TASK TO COMPLETE: In full and without alteration, give the listing again.

*** Begin section ***

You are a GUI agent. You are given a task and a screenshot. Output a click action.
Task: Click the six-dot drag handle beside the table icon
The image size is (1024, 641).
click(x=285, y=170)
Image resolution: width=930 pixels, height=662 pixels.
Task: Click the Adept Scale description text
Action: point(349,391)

*** End section ***

OUTPUT OF THE EXERCISE:
You are a GUI agent. You are given a task and a screenshot. Output a click action.
Task: Click the six-dot drag handle beside the table icon
The image size is (1024, 641).
click(x=285, y=170)
Image resolution: width=930 pixels, height=662 pixels.
Task: Click the Adept Scale description text
Action: point(349,391)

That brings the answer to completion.